_Task item:_
With the line containing "You are a GUI" as the first and the final line of the entries as the last, repeat exactly the lines in that span, including both.

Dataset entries
◇ ◇ ◇
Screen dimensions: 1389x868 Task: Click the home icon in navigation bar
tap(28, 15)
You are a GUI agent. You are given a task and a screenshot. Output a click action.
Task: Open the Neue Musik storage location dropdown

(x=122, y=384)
◇ ◇ ◇
_Answer:_
You are a GUI agent. You are given a task and a screenshot. Output a click action.
Task: Open the Neue Musik storage location dropdown

(x=122, y=384)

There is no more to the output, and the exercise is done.